(Saved entries)
::::

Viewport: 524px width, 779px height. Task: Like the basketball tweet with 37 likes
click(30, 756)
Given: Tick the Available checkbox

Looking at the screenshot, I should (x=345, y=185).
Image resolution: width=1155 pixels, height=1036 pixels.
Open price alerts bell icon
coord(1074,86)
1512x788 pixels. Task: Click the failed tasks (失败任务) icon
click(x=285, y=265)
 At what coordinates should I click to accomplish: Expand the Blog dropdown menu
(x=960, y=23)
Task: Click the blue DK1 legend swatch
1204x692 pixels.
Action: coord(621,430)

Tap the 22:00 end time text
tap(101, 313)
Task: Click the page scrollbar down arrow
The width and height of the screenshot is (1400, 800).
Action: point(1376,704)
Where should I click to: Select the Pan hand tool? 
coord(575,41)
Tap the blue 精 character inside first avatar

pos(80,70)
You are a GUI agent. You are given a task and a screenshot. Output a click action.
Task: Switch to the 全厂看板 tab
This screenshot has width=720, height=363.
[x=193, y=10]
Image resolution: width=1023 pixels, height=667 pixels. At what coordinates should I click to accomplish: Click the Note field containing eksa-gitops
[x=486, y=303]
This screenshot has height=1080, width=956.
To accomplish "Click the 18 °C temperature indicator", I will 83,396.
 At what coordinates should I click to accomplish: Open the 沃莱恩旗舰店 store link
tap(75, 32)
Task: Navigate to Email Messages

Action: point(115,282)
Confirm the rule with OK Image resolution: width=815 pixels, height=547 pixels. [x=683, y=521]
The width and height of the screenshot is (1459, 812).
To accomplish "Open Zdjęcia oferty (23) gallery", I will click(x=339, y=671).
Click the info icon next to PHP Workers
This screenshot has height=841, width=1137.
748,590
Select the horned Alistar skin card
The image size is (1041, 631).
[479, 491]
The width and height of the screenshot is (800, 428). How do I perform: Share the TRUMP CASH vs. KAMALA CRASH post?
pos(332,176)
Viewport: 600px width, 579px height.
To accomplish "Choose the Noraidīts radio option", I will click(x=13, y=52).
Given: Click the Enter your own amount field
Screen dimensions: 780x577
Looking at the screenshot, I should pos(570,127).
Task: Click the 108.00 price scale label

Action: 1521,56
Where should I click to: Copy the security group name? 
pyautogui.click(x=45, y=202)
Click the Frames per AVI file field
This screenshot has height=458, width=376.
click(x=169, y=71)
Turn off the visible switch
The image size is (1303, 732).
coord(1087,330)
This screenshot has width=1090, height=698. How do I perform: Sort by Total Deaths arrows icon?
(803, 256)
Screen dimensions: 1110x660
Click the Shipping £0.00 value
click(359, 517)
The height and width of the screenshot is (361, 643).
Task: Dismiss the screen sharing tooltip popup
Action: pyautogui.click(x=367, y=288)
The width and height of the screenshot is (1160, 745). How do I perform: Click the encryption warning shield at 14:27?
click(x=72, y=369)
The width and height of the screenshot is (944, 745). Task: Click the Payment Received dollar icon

::::

[PROBLEM DESCRIPTION] Give each entry again, spelled exactly as shown.

[ANSWER BOX]
Viewport: 524px width, 779px height. Task: Like the basketball tweet with 37 likes
click(30, 756)
Given: Tick the Available checkbox

Looking at the screenshot, I should (x=345, y=185).
Image resolution: width=1155 pixels, height=1036 pixels.
Open price alerts bell icon
coord(1074,86)
1512x788 pixels. Task: Click the failed tasks (失败任务) icon
click(x=285, y=265)
 At what coordinates should I click to accomplish: Expand the Blog dropdown menu
(x=960, y=23)
Task: Click the blue DK1 legend swatch
1204x692 pixels.
Action: coord(621,430)

Tap the 22:00 end time text
tap(101, 313)
Task: Click the page scrollbar down arrow
The width and height of the screenshot is (1400, 800).
Action: point(1376,704)
Where should I click to: Select the Pan hand tool? 
coord(575,41)
Tap the blue 精 character inside first avatar

pos(80,70)
You are a GUI agent. You are given a task and a screenshot. Output a click action.
Task: Switch to the 全厂看板 tab
This screenshot has width=720, height=363.
[x=193, y=10]
Image resolution: width=1023 pixels, height=667 pixels. At what coordinates should I click to accomplish: Click the Note field containing eksa-gitops
[x=486, y=303]
This screenshot has height=1080, width=956.
To accomplish "Click the 18 °C temperature indicator", I will 83,396.
 At what coordinates should I click to accomplish: Open the 沃莱恩旗舰店 store link
tap(75, 32)
Task: Navigate to Email Messages

Action: point(115,282)
Confirm the rule with OK Image resolution: width=815 pixels, height=547 pixels. [x=683, y=521]
The width and height of the screenshot is (1459, 812).
To accomplish "Open Zdjęcia oferty (23) gallery", I will click(x=339, y=671).
Click the info icon next to PHP Workers
This screenshot has height=841, width=1137.
748,590
Select the horned Alistar skin card
The image size is (1041, 631).
[479, 491]
The width and height of the screenshot is (800, 428). How do I perform: Share the TRUMP CASH vs. KAMALA CRASH post?
pos(332,176)
Viewport: 600px width, 579px height.
To accomplish "Choose the Noraidīts radio option", I will click(x=13, y=52).
Given: Click the Enter your own amount field
Screen dimensions: 780x577
Looking at the screenshot, I should pos(570,127).
Task: Click the 108.00 price scale label

Action: 1521,56
Where should I click to: Copy the security group name? 
pyautogui.click(x=45, y=202)
Click the Frames per AVI file field
This screenshot has height=458, width=376.
click(x=169, y=71)
Turn off the visible switch
The image size is (1303, 732).
coord(1087,330)
This screenshot has width=1090, height=698. How do I perform: Sort by Total Deaths arrows icon?
(803, 256)
Screen dimensions: 1110x660
Click the Shipping £0.00 value
click(359, 517)
The height and width of the screenshot is (361, 643).
Task: Dismiss the screen sharing tooltip popup
Action: pyautogui.click(x=367, y=288)
The width and height of the screenshot is (1160, 745). How do I perform: Click the encryption warning shield at 14:27?
click(x=72, y=369)
The width and height of the screenshot is (944, 745). Task: Click the Payment Received dollar icon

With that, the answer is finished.